The technology is being commercialised through Islam's company, Omni Sciences, which has recently received $1 million in grants from the Army and the Defence Advanced Research Projects Agency (DARPA) to build a second-generation prototype. The Army grant is for $730,000 and the DARPA funding is $300,000.
The lasers are promising for helicopter protection because their robust, simple design can withstand shaky helicopter flight and their mid-infrared supercontinuum mode can effectively jam missile sensors.
Most lasers emit light of just wavelength, or colour. But supercontinuum lasers give off a focused beam packed with light from a much broader range of wavelengths. Visible-wavelength supercontinuum lasers, for example, discharge tight columns that appear white because they contain light from across the visible spectrum.

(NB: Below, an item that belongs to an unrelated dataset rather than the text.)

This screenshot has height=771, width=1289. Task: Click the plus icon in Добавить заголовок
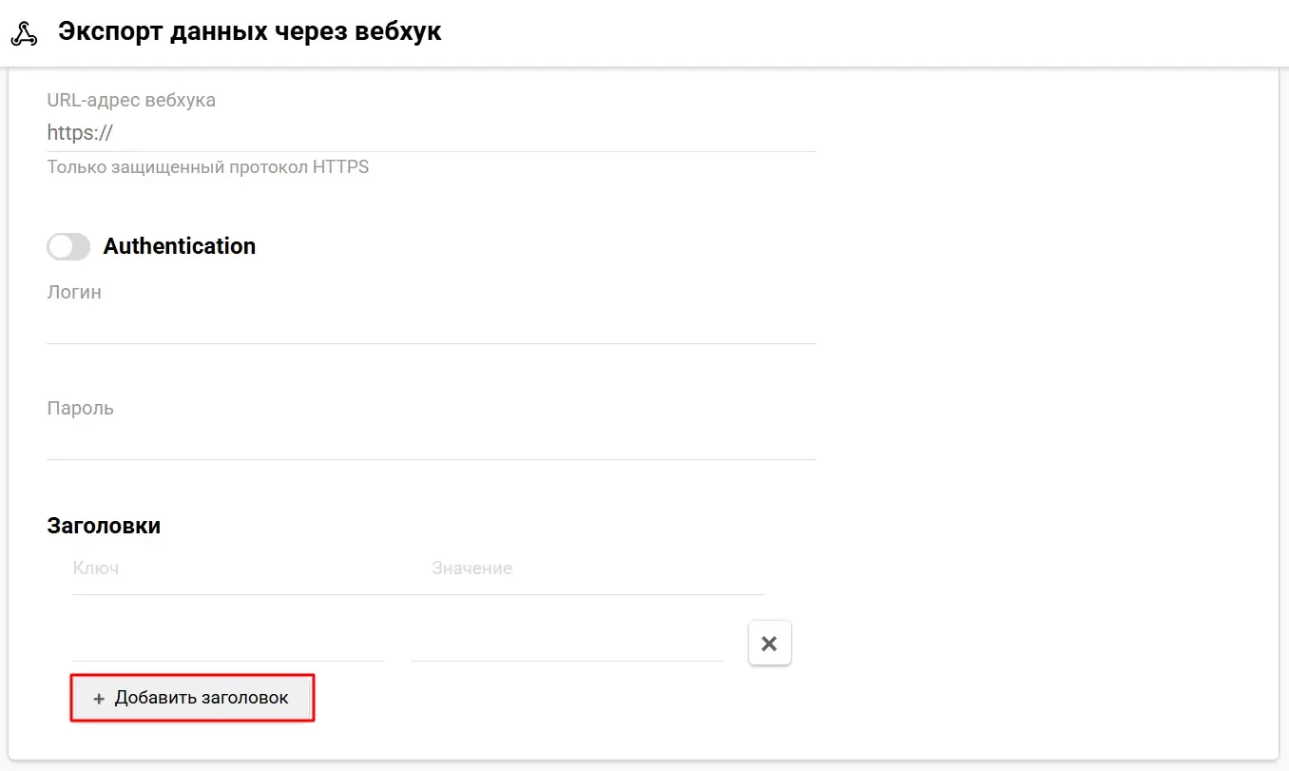(99, 699)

Islam's mid-infrared supercontinuum laser does the equivalent, but it is the first to operate in longer infrared wavelengths that humans can't see, but can feel as heat. Heat-seeking missiles are designed to home in on the infrared radiation that the helicopter engine emits.
Because this new laser emits such a broad spectrum of infrared light, it can effectively mimic the engine's electromagnetic signature and confuse any incoming weapons, Islam said.
This new light source has many military applications, Islam says, but it is especially well suited for helicopters.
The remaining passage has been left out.